Individual burials for WW1 battle victims 

The remains of the bodies of Australian and British servicemen who died during the World War I battle of Fromelles will be exhumed and given individual burials with full military honours.

The Minister for Defence, Science and Personnel, Warren Snowdon, said this afternoon that planning would begin immediately and, subject to the approval of the French authorities, he would announce later this year when the recovery would take place.

"The Australian and British governments have agreed that individual military burial is the most fitting way to commemorate our brave soldiers and will ensure [that] the heroism they showed in the terrible battle of Fromelles will be remembered and revered," Mr Snowdon said.

The battle of Fromelles is regarded as one of the most significant - and devastating - in Australian history.

More than 5533 diggers were killed, wounded or taken prisoner in just one night on July 19, 1916, under heavy German fire.

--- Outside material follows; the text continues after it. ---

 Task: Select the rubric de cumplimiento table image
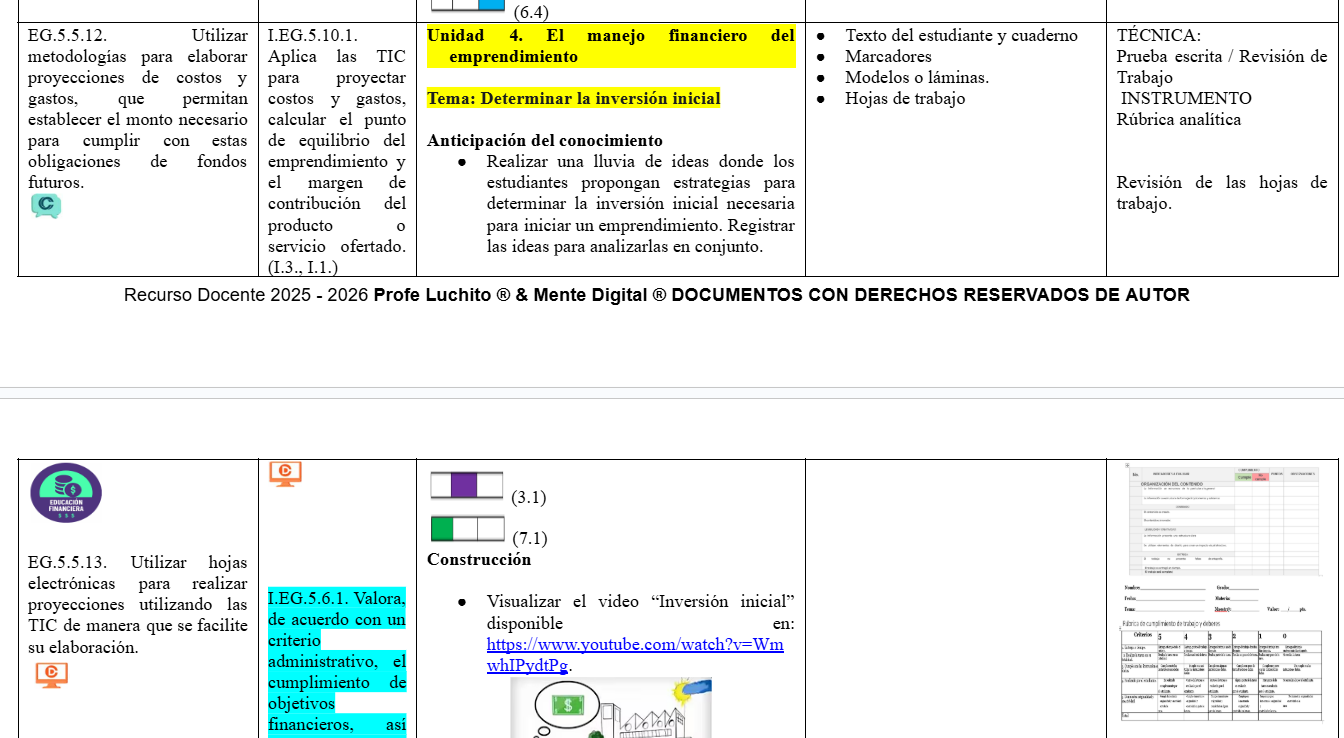pos(1223,668)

The Australian and British governments have already begun to confirm the names of the service personnel, including about 170 Australians, who are believed to be buried at the Pheasant Wood site.

The site was partially excavated this year by the Glasgow University Archaeological Research Division, which confirmed human remains were present.

"Should these remains have been discovered by post-war battlefield clearance teams in 1919, the war dead would have been reinterred with individual headstones. Our men are no less deserving of that honour and dignity today," Mr Snowdon said.

http://www.smh.com.au/news/national...-battle-victims/2008/07/31/1217097413453.html

Also there is a slide show with commentary. Brig. 'Pompey' Elliot was highly regarded. 

http://www.smh.com.au/interactive/2008/national/fromelles-graves/index.html


----------



## Gypsy (Jul 31, 2008)

May they all Rest in Peace...


----------



## Trip_Wire (Jul 31, 2008)

RIP to all!


----------



## pardus (Jul 31, 2008)

We Will Remember Them.

I hope they are re-interred in France alongside their mates. :2c:


----------